The status of circumcision is changing as new evidence appears. At the time of the 1975 AAP recommendations, the relation between the circumcision of newborns and urinary tract infections had not yet been described. Preliminary information about this relation suggests new potential advantages of circumcision. Group B streptococcus, the cause of severe neonatal sepsis, is known to be sexually transmitted and colonizes the prepuce in many uncircumcised men. Also, recent studies from Africa indicated that uncircumcised men were more likely to become infected with the human immunodeficiency virus after heterosexual exposure. This information is preliminary, but it emphasizes the need for additional data to determine the role of circumcision in serious sexually transmitted diseases.
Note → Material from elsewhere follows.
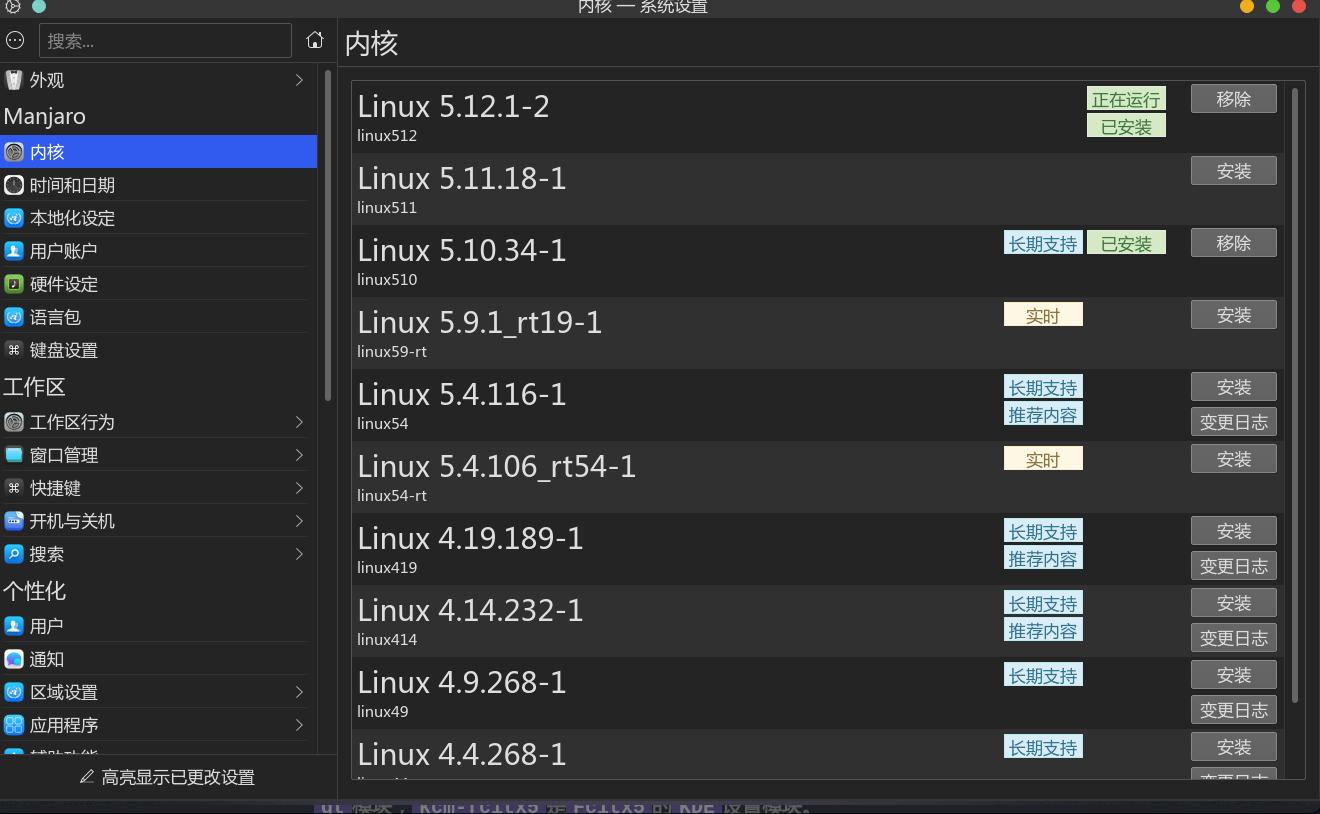
Task: Install the Linux 5.11.18-1 kernel
Action: (x=1233, y=171)
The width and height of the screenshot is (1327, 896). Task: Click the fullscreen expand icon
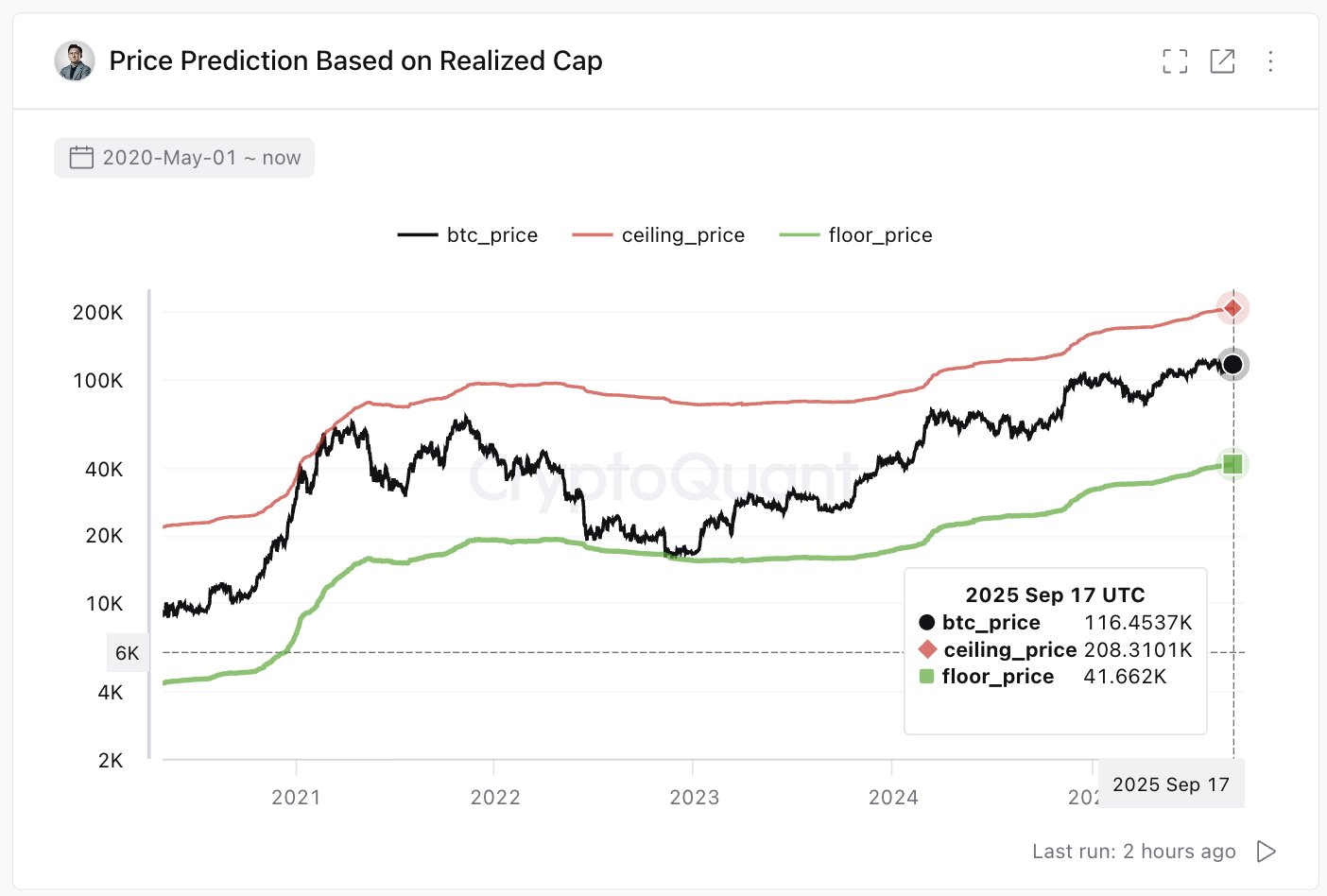1174,60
Attempts to assess the cost—benefit ratio of neonatal circumcision have yielded conflicting results. Warner and Strashin calculated that the routine circumcision of newborns in Canada would result in an annual saving by preventing penile cancer and obviating the need for later circumcision for phimosis and balanoposthitis, whereas Cadman et al. believed that the costs of neonatal circumcision exceeded the benefits. Neither of these studies was a complete economic analysis, and both were performed before the information on urinary tract infections became available. A more extensive study of cost effectiveness would have to consider the potential ability of circumcision to prevent infant urinary tract infections, balanoposthitis, and cancer of the penis. Such analyses would have to be updated regularly as data accumulate on such factors as sexually transmitted diseases and possible long-term renal sequelae of urinary tract infections in infants.
The benefits of routine circumcision of newborns as a preventive health measure far exceed the risks of the procedure, although some may question its cost effectiveness and priority in the delivery of health care.